Blog de carlitablog :Tendance et Rêverie, Hôtel de la solitude de René LAPORTE

Ma lecture :
 

Le Dilettante est clairement un éditeur à part dans le paysage littéraire français et ce n’est pas notre publication du jour qui va infirmer cette certitude. René LAPORTE (1905-1954) est un génie mort beaucoup trop tôt à 48 ans, il excellait aussi bien en produisant de la poésie, qu’un écrivant des romans qu’en travaillant pour les autres via son métier d’éditeur.

Un génie certes mais totalement et injustement méconnu tant son talent est gigantesque.
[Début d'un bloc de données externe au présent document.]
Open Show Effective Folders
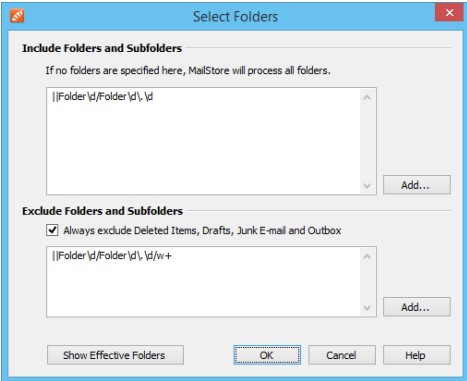This screenshot has height=381, width=467. click(x=115, y=355)
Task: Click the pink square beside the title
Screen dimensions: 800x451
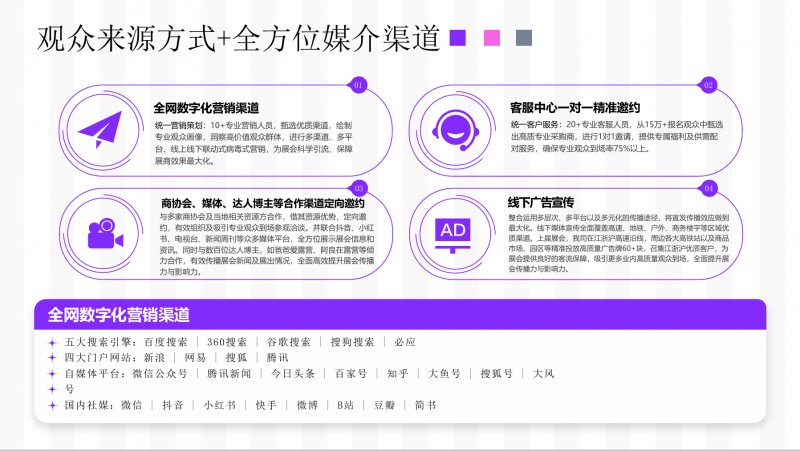Action: tap(491, 38)
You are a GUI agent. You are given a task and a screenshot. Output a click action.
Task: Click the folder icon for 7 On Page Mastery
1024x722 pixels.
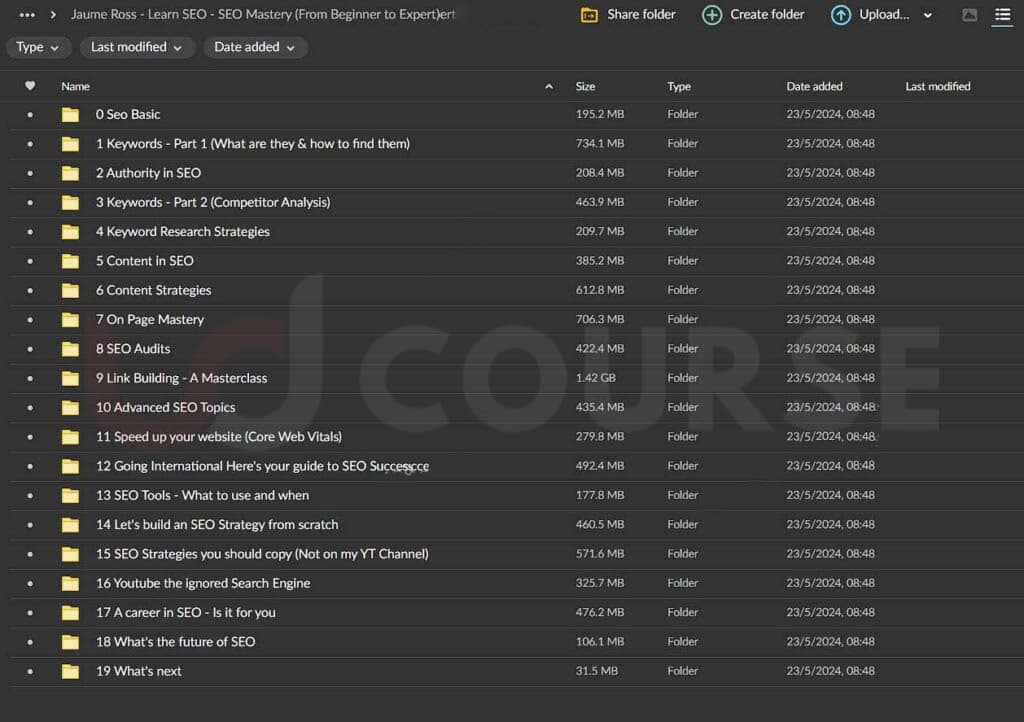coord(70,320)
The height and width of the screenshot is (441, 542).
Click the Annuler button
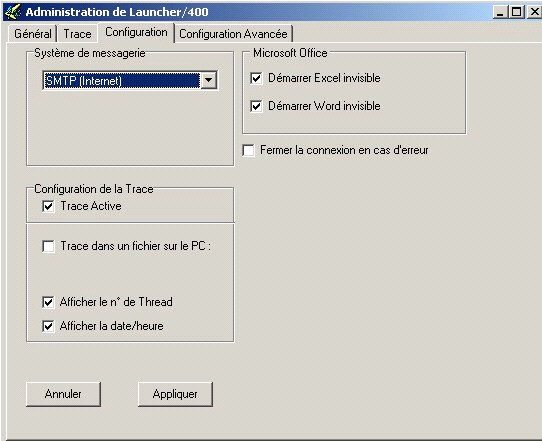click(64, 394)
Hôtel de la solitude, écrit en 1944, est un objet de grande fulgurance. Fulgurant d’abord par son style poétique épuré mais aussi par sa puissance et sa profondeur. Cette façon de faire bouillir les sentiments est bien quelque chose de très rare qui confine même à l’exquis.

L’auteur nous entraine dans un monde qui est réel mais qui n’a pas forcément de réalité palpable.  On se promène dans un Monaco d’une autre époque mais qu’on reconnait tout de même très clairement. On aime suivre notre héros s’installer dans cet hôtel monégasque et comme il est le seul client au milieu de nos tenanciers, s’installe dans l’atmosphère un parfum assez mystérieux. La précision et la délicatesse des détails qui sont distillés par notre auteur donne encore plus de charme à ce récit, qui pourtant nous fascinant déjà.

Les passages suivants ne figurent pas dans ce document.